> _Entries provided_:
:::

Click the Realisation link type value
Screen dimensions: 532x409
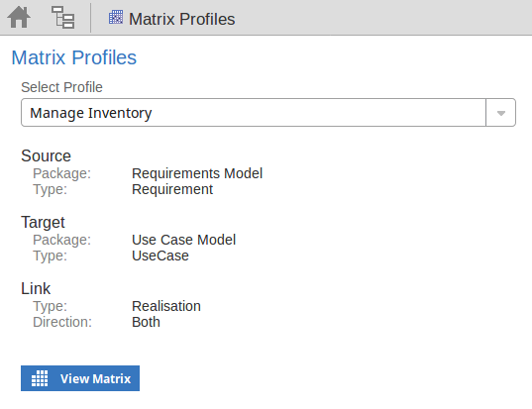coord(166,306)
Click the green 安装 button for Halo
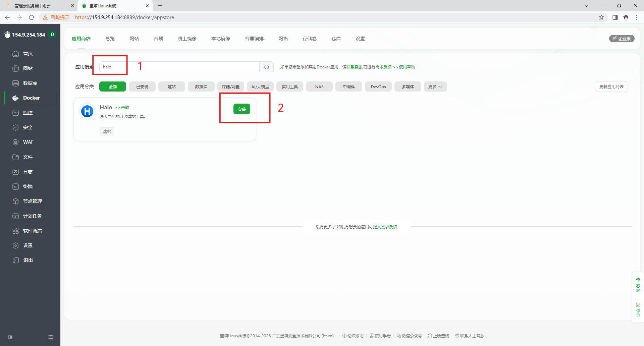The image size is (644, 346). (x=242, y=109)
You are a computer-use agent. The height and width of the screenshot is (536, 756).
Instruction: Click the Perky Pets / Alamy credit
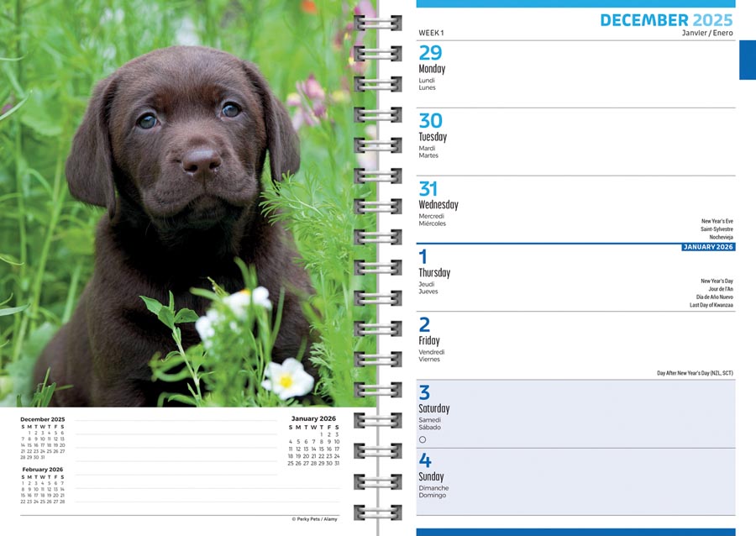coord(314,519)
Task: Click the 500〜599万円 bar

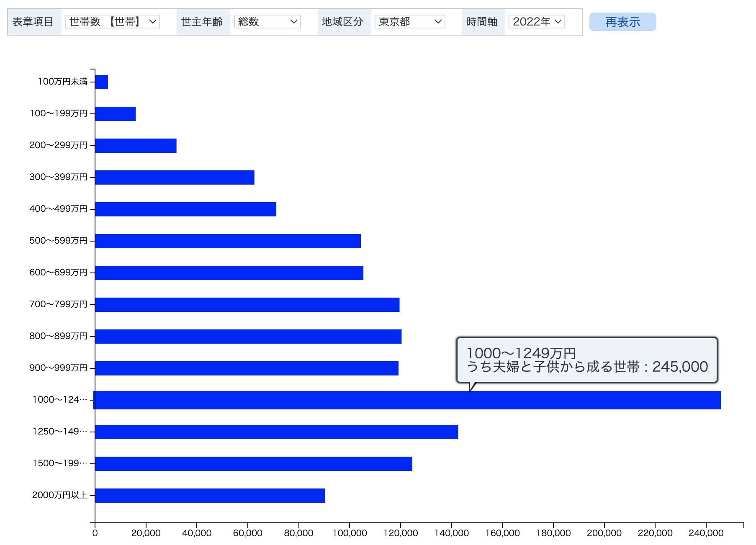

:::

> _Aim of the task_:
Starting with the first entry and ending with the last, reproduce the listing exactly, without its pictures.

> _Completed exercise_:
Click the Realisation link type value
Screen dimensions: 532x409
coord(166,306)
Click the green 安装 button for Halo
The image size is (644, 346). (x=242, y=109)
You are a computer-use agent. The height and width of the screenshot is (536, 756).
Instruction: Click the Perky Pets / Alamy credit
coord(314,519)
Task: Click the 500〜599万円 bar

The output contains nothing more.